New London Harbor lighthouse

New London, Connecticut
Built in 1801


The lighthouse sits on the western side of the entrance to New London Harbor. Private residence, but you can take photos from various spots near the lighthouse.

Latitude: 41° 19' 00" N
Longitude: 72° 05' 24" W

New London Harbor Cam


Historic Stories:

New London Harbor Lighthouse is the fourth oldest lighthouse in the country and one of the earliest American lighthouses with a flashing light.

In 1761, thousands of lottery tickets were sold to help pay for an early stone tower with a wooden lantern at the harbor entrance (this was a popular method of raising funds for construction projects in those days).

The lighthouse was built in 1801 to accommodate the increasing traffic for the fishing and whaling industries, and by the middle of the 1800's, New London was America's third largest leading whaling port.

The lighthouse stands at 89 feet tall, and is the oldest and the tallest beacon in Connecticut along Long Island Sound, and the fourth oldest beacon in the country.

New London Harbor Light became the center for conducting many experiments with various types of fog signals.

early New London Harbor light 1900
New London Harbor Light 1900
Courtesy US Coast Guard

One fog siren developed and installed drew many complaints from the locals from its shrieking sound, prompting its replacement a few years later.


In 2010, the lighthouse was handed over to the New London Maritime Society, who are directly involved in all funding and preservation of the lighthouse and property.
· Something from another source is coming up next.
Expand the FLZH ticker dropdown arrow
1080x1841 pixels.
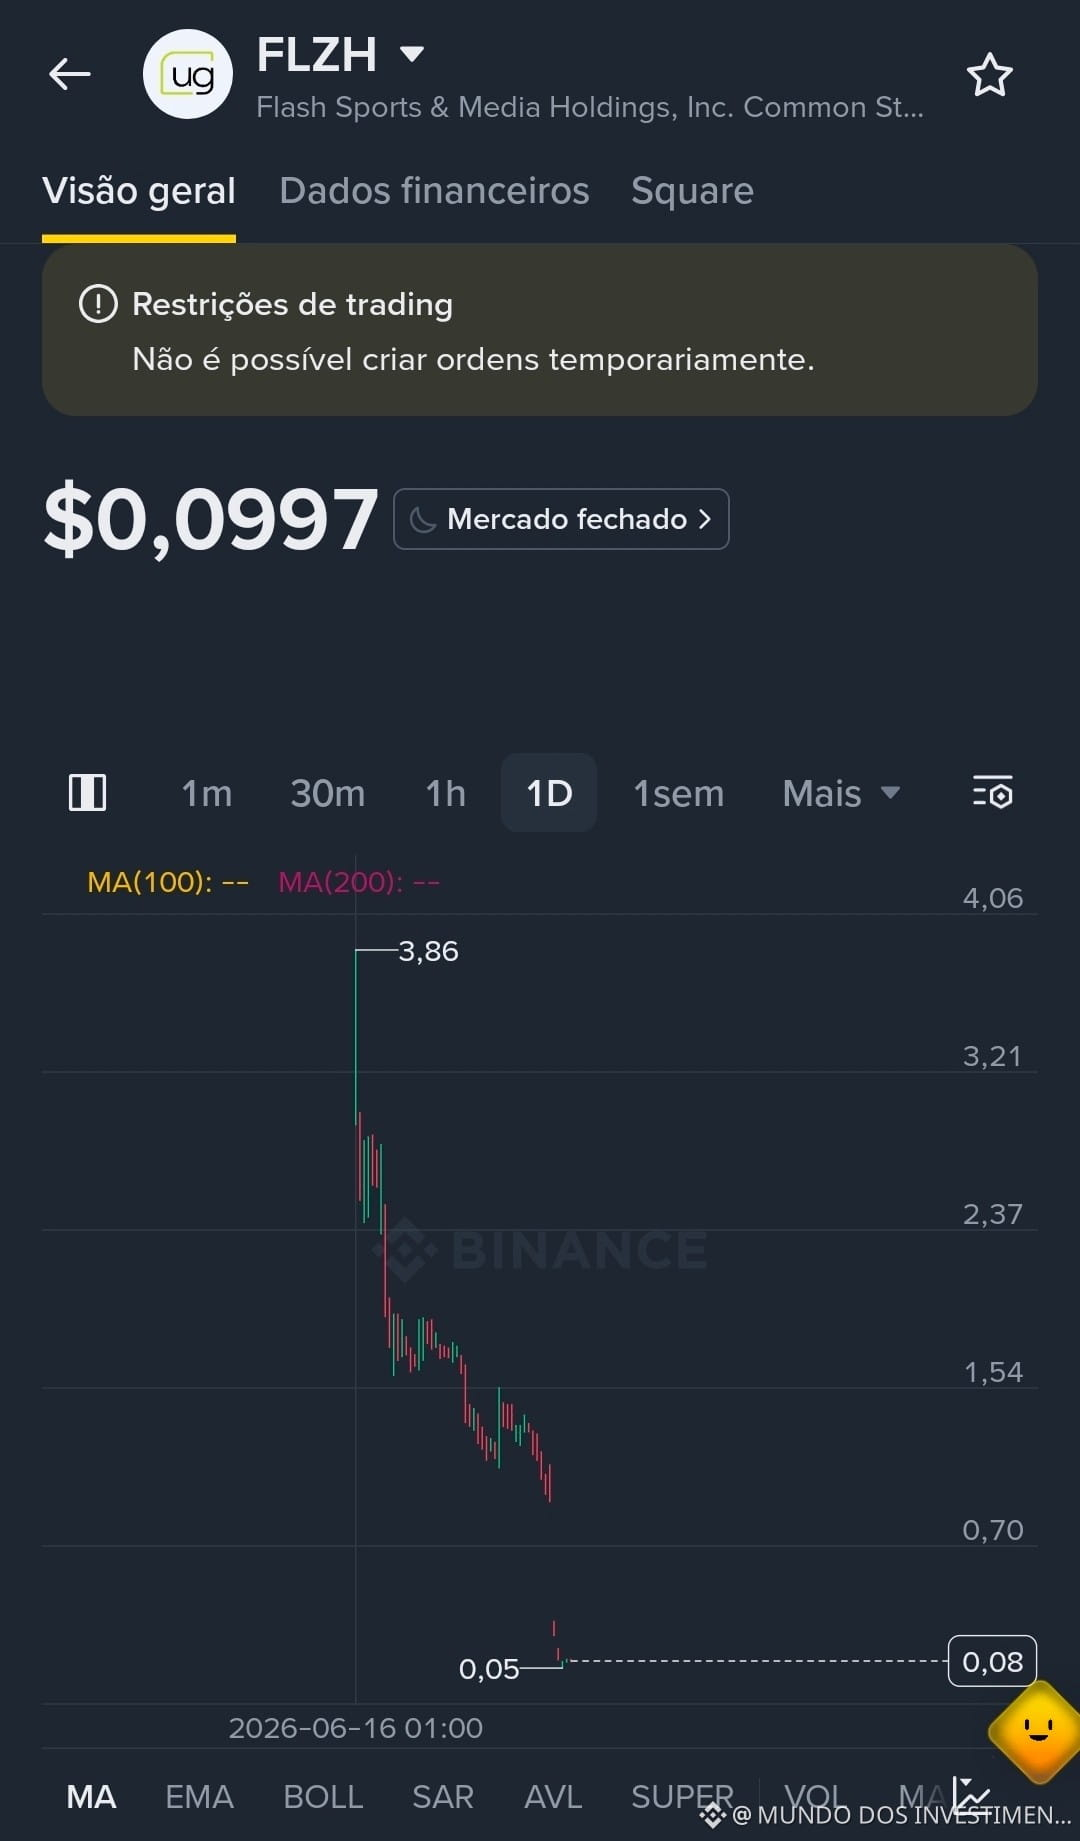pyautogui.click(x=412, y=53)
In 2013, New London Harbor Lighthouse was chosen as one of five New England lighthouses, painted by artist Howard Koslow, for the "Forever" stamp collection sold at all US Postal stations.
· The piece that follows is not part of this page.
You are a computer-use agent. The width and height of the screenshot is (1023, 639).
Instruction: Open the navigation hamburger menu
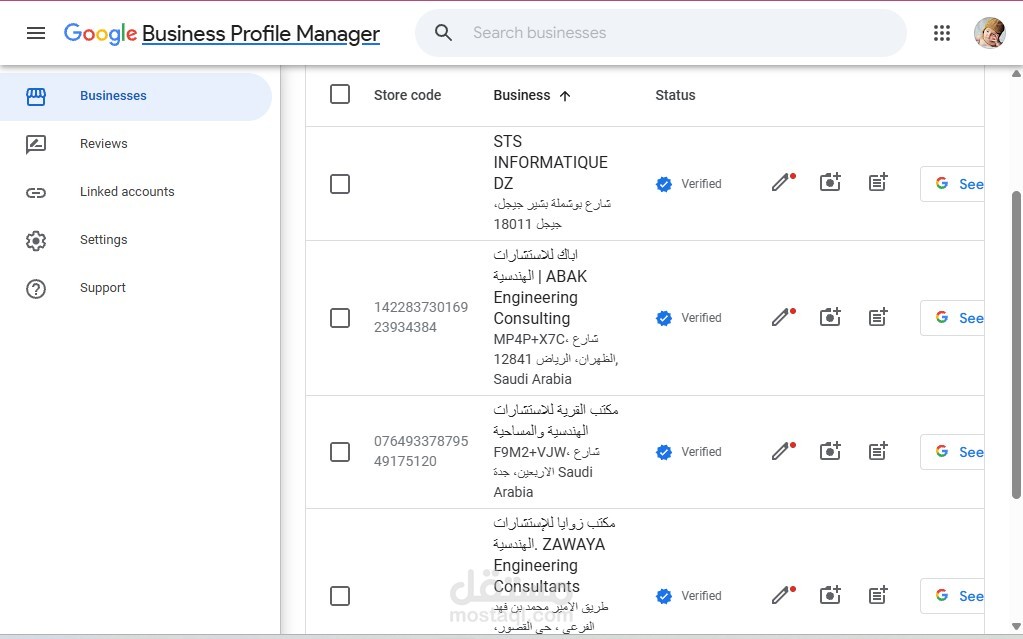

Recently, after a legal battle that lasted over 4 years, over a safety issue to stop groups from walking on the outside of a side wall alongside a neighbor’s property, a new access was made through the sea wall leading to the lighthouse. Tours are now scheduled and provided by the New London Maritime Society.



Places to Visit Nearby:

New London Harbor light tower At the New London Harbor Lighthouse, the keeper's house and specific grounds are closed to the public, as it is a private residence, but close up views can be found along Ocean Avenue.
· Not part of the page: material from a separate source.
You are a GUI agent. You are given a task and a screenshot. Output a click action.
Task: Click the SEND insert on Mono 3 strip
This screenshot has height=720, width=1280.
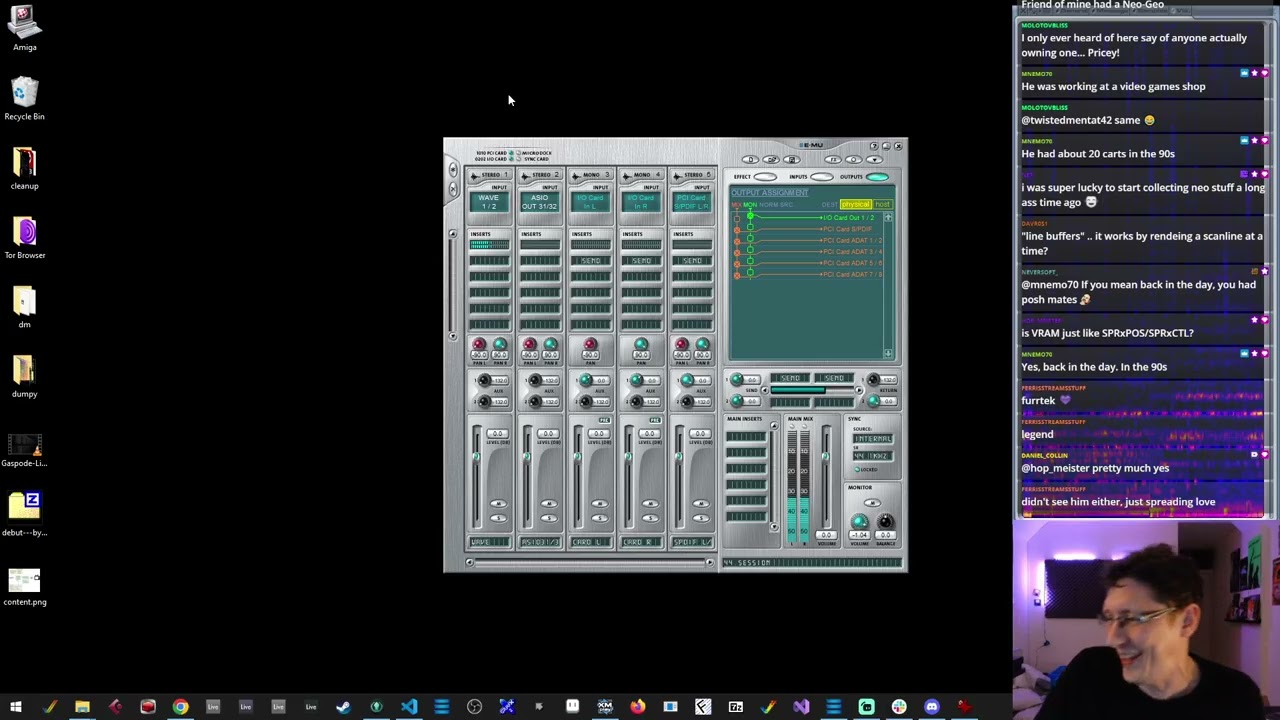[590, 261]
However, special tours of the lighthouse tower for up to six people at a time can be scheduled with the New London Maritime Society. They have gained ownership of the lighthouse, and are directly involved in all its preservation efforts.

What's unique about the tower tours is that, on a clear day, from the New London Harbor tower, visitors can see up to 7 lighthouses, two in Connecticut and five along New York in the sound. More lighthouses can be seen from this one spot here than any other place on earth.

The Coast Guard Academy Museum, in New London, contains artifacts that span over two hundred years of history of America's premier maritime service.

Visit Ocean Beach Park on Ocean Avenue by the lighthouse. beach near New London Harbor light

Visitors can play in beautiful clean beaches, use its water slide, pool, or play miniature golf.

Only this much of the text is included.